TASK GOAL: The answer is an exact copy of the lines from the one with "At what coordinates" to the end of the listing below, pictures left out.

SOURCE INFORMATION:
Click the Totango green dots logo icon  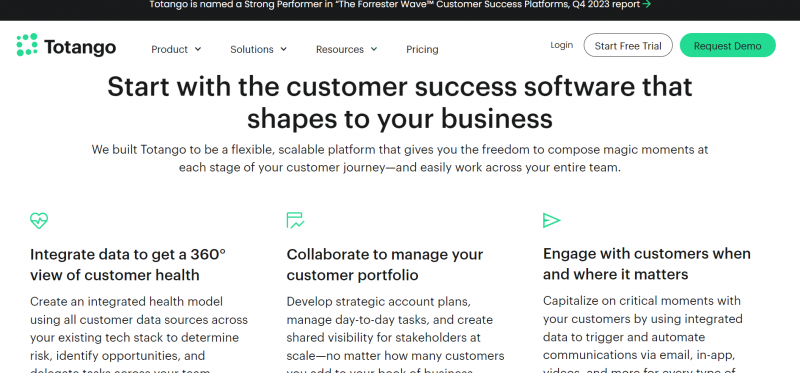pos(27,45)
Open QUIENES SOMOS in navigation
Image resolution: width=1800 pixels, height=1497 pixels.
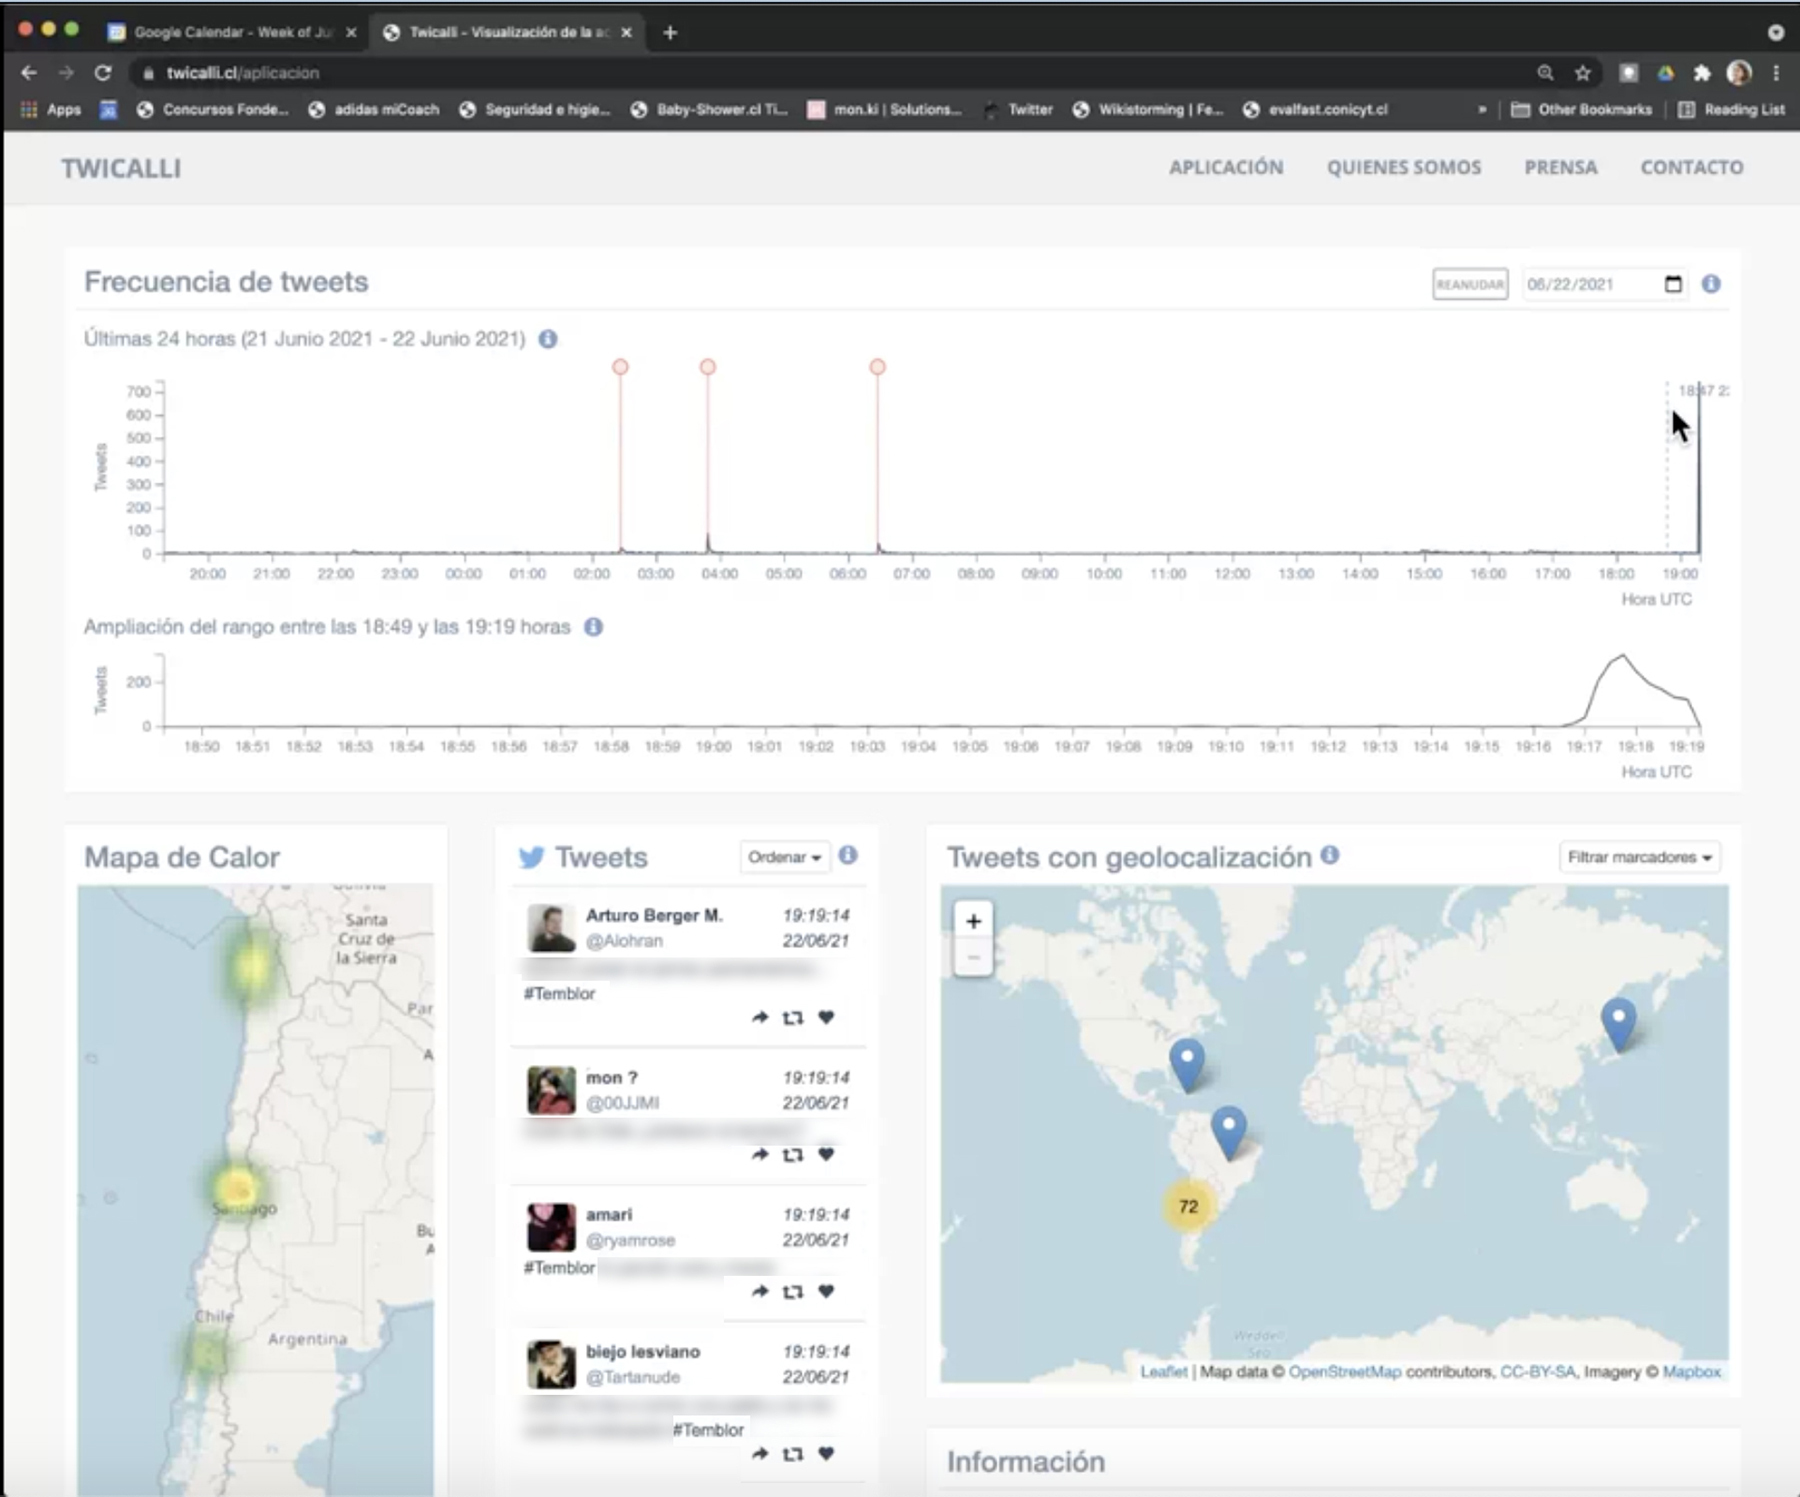click(1404, 167)
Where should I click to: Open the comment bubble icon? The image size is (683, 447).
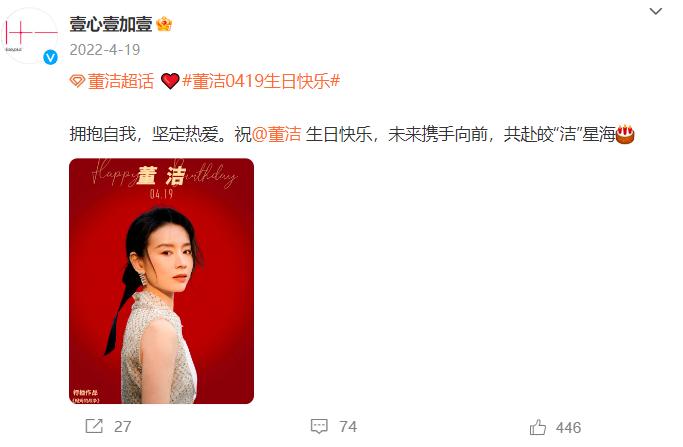319,426
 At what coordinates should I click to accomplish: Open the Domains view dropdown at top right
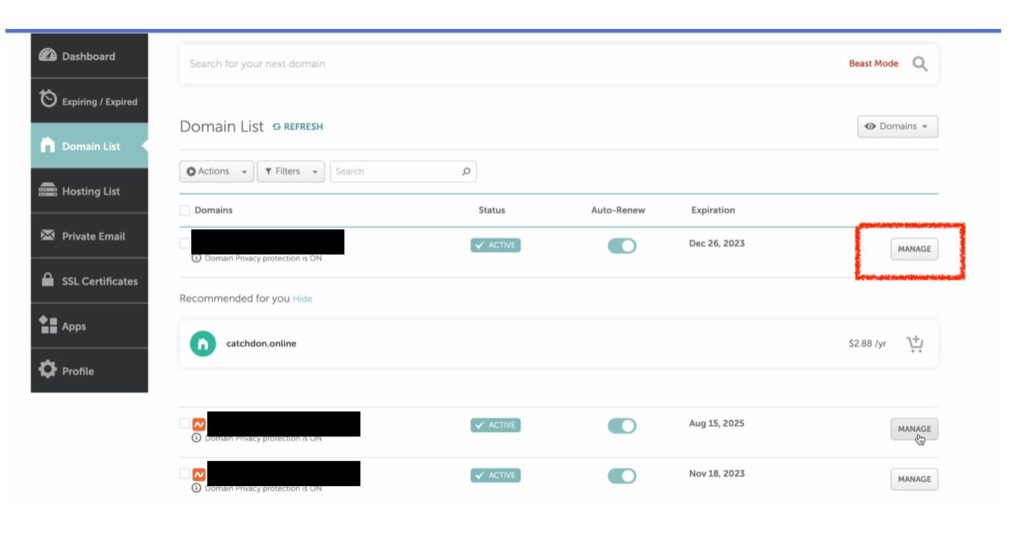click(897, 127)
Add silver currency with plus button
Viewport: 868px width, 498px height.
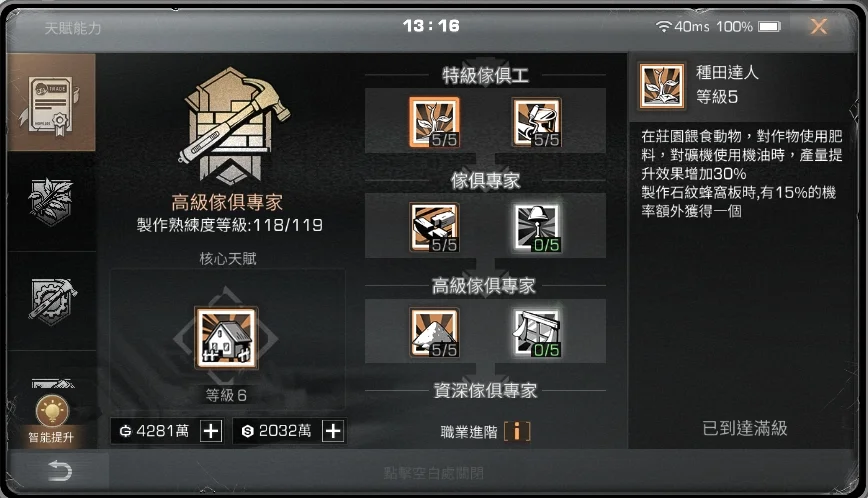(x=333, y=430)
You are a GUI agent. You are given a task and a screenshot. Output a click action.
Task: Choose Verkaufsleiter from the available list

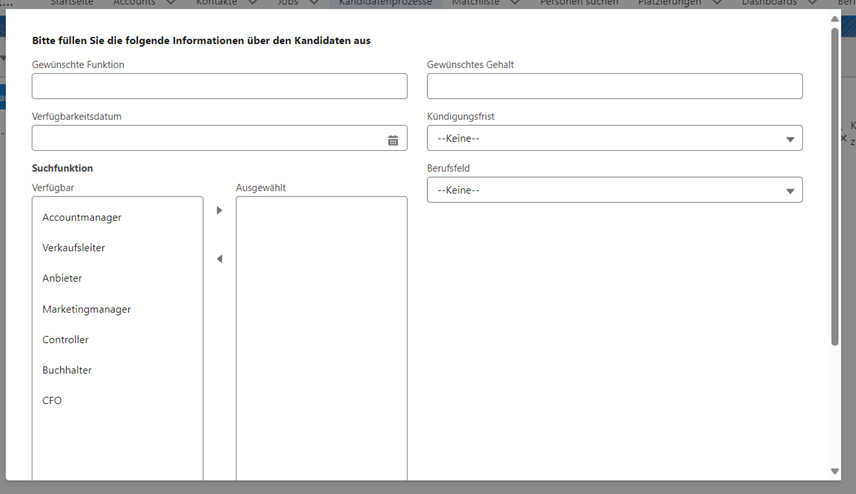pos(74,248)
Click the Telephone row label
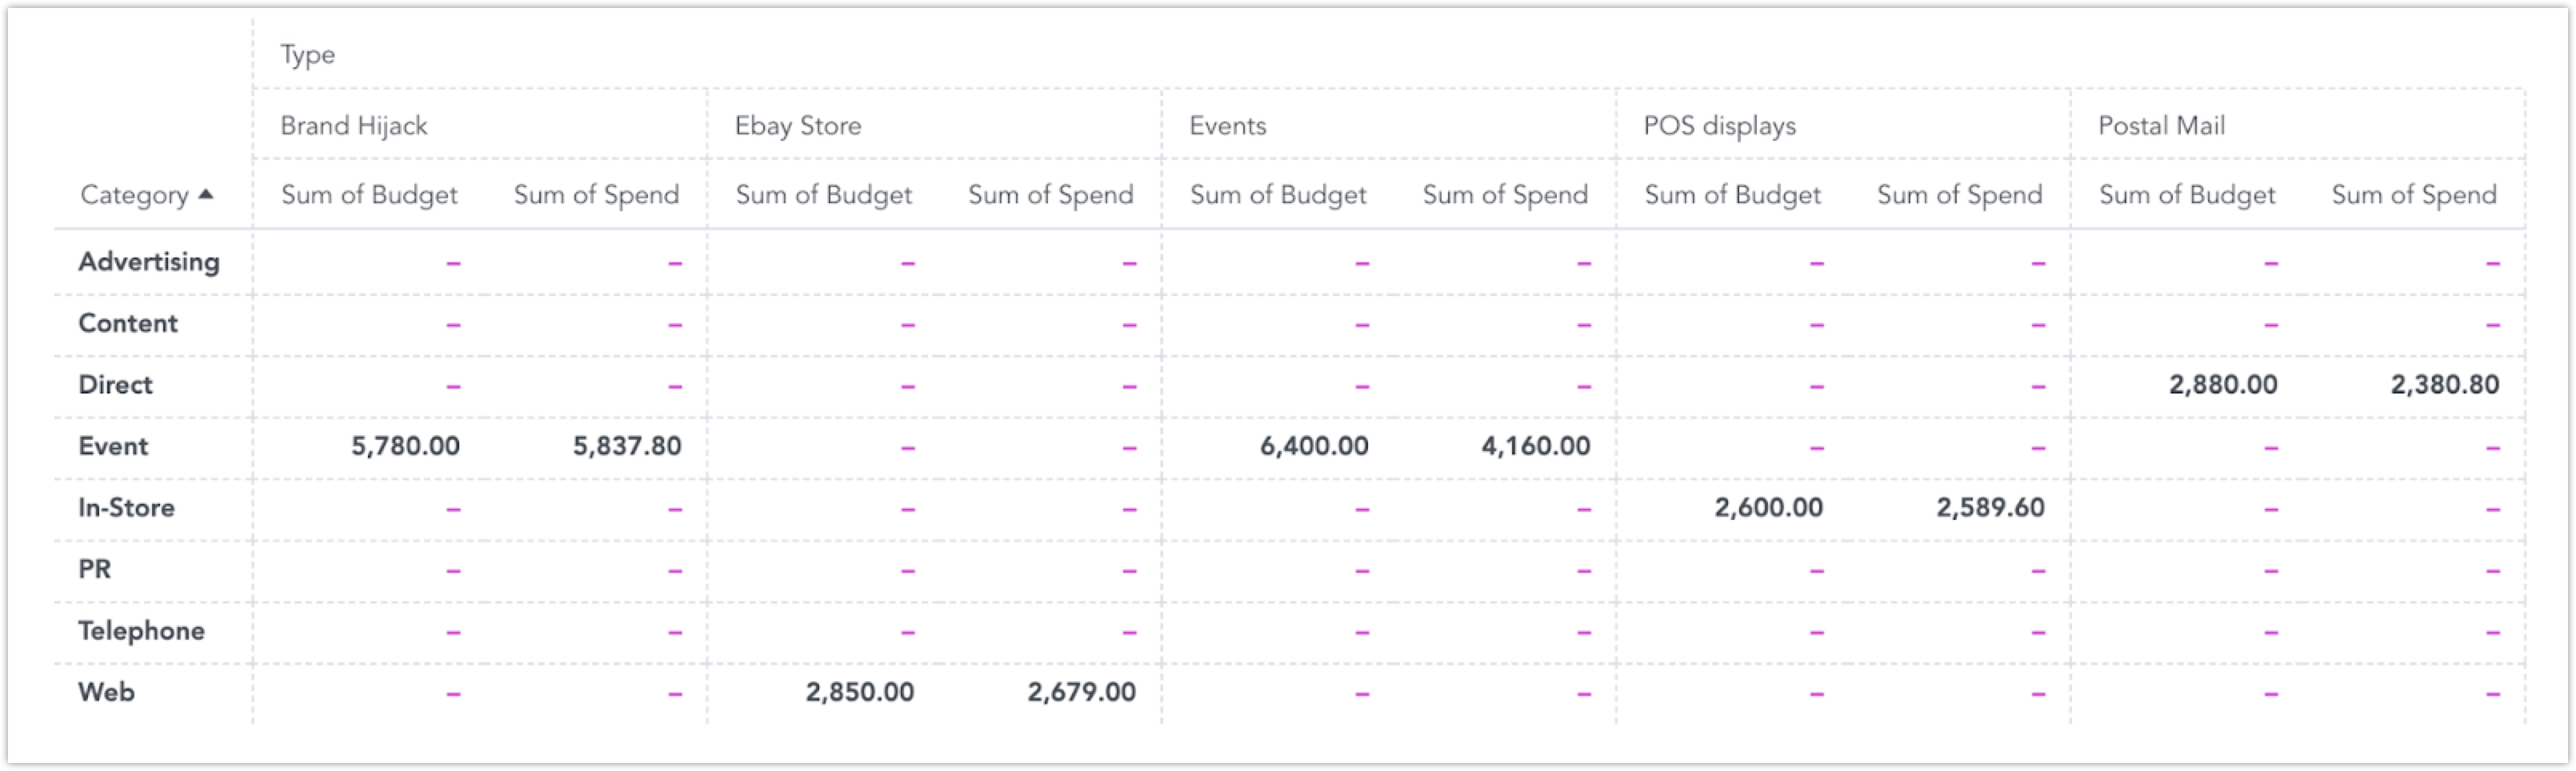 click(141, 631)
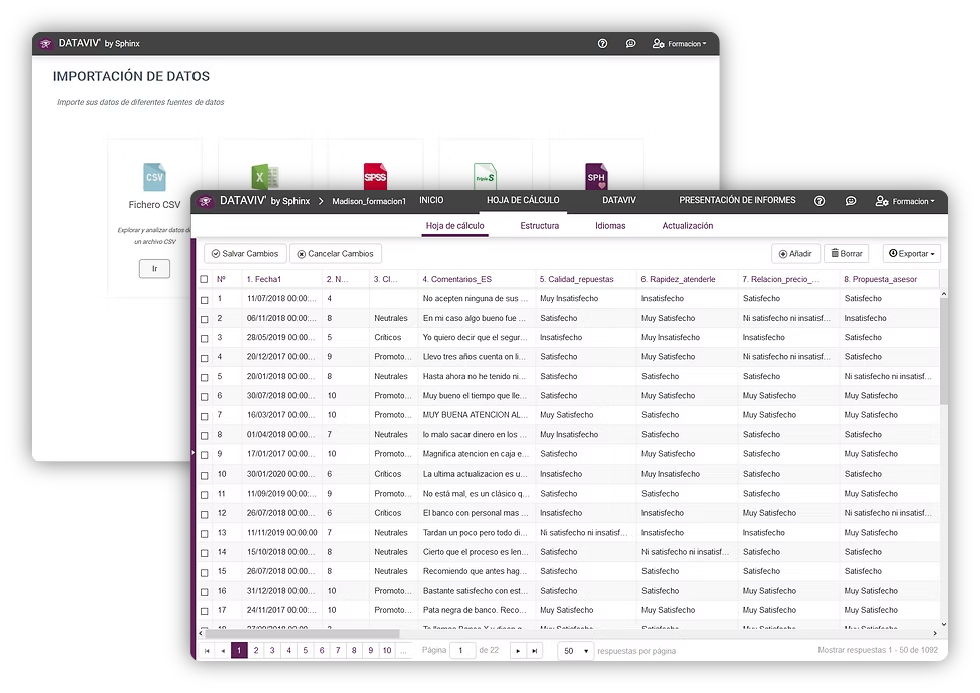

WRITTEN RESPONSE:
 At what coordinates should I click to accomplish: Open the Domains view dropdown at top right
click(897, 127)
Add silver currency with plus button
Viewport: 868px width, 498px height.
(x=333, y=430)
You are a GUI agent. You are given a task and a screenshot. Output a click action.
Task: Choose Verkaufsleiter from the available list

pos(74,248)
Click the Telephone row label
 click(141, 631)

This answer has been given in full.